Following are a couple of photos of an incident along Sumulong Highway after rains in the area. Apparently, only a motorcycle rider was involved in what seems to be something that would be categorized as a “self accident”. No other motorists may have been involved although I suspect it could also be a case of a “near miss” where the rider lost control after almost hitting or being hit by an errant vehicle.
Many roads again are expected to become more congested as school resumes in most parts of the country especially in cities. But while congestion is usually the top issue along roads near many schools, one concern that usually takes a back seat to congestion is safety. Many public schools in the provinces are located along national highways. Many if not most of their students walk to and from school, usually on the carriageway when the shoulders are too rough, dusty or muddy. This situation for students increase the likelihood of their being hit by vehicles using the road. The risk increases because of their exposure to the dangers posed by motor vehicles. Following are a couple of photos showing typical cases at public schools along national roads. Both are in Antipolo City.
Typical at-grade pedestrian crossing in front of a school. Students in most public schools often commute by walking or taking public transport like jeepneys or tricycles.

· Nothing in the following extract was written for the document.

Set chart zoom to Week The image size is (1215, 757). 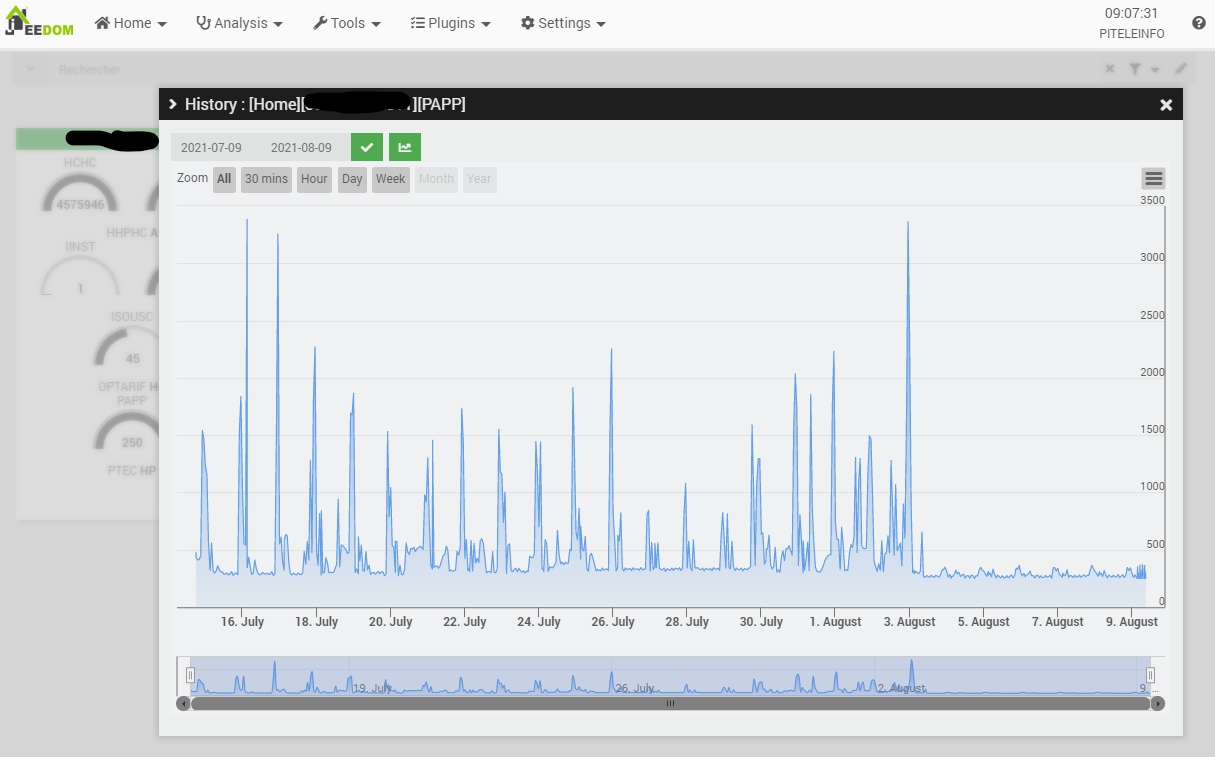(390, 179)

Despite this pedestrian overpass across a public school along Sumulong Highway, most students still prefer to cross on the road rather than go up and down the overpass.
Oftentimes, the seemingly obvious solution of constructing overpasses for safer crossings for students does not pan out as planned or intended. There are many underutilized pedestrian bridges since the natural way is still to cross at-grade. Then there is the issue of providing them safer walking paths or walkways. In both photos above, the sidewalks are only token (“puwede na iyan”) and insufficient for the pedestrian traffic supposed to use them. We need to plan, design and provide such facilities for our pedestrians, especially children, who are marginalized compared to those who have their own vehicles for travel.